What the task requires. Everything from the line with "Task: Click the vinyl icon next to Zubehör" down to the last line of the material below must be written out exactly. Leave out all other lines.
*-*-*
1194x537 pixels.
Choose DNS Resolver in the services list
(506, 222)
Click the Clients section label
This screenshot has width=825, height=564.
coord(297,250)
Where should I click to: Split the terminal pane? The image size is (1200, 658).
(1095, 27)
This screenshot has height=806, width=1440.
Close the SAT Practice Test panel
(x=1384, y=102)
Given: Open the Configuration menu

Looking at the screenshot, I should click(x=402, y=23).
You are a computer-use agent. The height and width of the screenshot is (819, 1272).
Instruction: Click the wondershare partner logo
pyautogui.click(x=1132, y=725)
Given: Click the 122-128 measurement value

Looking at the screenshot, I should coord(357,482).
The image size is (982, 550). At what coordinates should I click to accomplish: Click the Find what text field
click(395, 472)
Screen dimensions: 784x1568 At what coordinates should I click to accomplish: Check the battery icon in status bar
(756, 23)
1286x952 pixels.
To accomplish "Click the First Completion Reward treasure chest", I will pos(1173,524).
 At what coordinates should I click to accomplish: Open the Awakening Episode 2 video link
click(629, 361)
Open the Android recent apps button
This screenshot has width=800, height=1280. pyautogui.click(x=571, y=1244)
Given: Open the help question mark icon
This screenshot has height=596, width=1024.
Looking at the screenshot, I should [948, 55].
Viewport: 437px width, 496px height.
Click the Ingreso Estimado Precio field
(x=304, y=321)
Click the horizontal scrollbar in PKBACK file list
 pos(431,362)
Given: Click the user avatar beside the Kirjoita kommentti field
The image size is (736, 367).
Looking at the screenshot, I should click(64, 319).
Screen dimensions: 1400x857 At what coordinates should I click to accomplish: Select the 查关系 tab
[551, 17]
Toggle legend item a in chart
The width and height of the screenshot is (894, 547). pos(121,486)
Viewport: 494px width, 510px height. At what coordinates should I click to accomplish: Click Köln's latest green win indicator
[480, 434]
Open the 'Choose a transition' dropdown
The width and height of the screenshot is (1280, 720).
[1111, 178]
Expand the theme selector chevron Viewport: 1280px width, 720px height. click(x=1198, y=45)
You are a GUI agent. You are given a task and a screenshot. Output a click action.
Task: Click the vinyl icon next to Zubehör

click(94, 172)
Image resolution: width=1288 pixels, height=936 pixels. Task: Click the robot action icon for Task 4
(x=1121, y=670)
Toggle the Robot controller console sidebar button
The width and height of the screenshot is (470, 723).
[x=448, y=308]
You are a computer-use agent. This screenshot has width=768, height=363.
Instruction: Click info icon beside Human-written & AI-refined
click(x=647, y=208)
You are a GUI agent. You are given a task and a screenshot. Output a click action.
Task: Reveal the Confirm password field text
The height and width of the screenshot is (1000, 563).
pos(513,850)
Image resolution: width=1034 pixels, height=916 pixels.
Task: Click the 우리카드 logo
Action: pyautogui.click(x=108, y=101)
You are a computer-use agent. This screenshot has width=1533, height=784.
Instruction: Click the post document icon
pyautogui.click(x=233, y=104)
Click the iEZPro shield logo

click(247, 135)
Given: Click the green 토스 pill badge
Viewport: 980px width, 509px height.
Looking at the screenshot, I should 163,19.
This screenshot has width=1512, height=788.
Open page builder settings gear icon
*-*-*
Result below.
Task: Click the vinyl icon next to Zubehör

click(94, 172)
Image resolution: width=1288 pixels, height=936 pixels. Task: Click the robot action icon for Task 4
(x=1121, y=670)
Toggle the Robot controller console sidebar button
The width and height of the screenshot is (470, 723).
[x=448, y=308]
You are a computer-use agent. This screenshot has width=768, height=363.
Instruction: Click info icon beside Human-written & AI-refined
click(x=647, y=208)
You are a GUI agent. You are given a task and a screenshot. Output a click action.
Task: Reveal the Confirm password field text
The height and width of the screenshot is (1000, 563).
pos(513,850)
Image resolution: width=1034 pixels, height=916 pixels.
Task: Click the 우리카드 logo
Action: pyautogui.click(x=108, y=101)
You are a computer-use agent. This screenshot has width=1533, height=784.
Instruction: Click the post document icon
pyautogui.click(x=233, y=104)
Click the iEZPro shield logo

click(247, 135)
Given: Click the green 토스 pill badge
Viewport: 980px width, 509px height.
Looking at the screenshot, I should 163,19.
This screenshot has width=1512, height=788.
Open page builder settings gear icon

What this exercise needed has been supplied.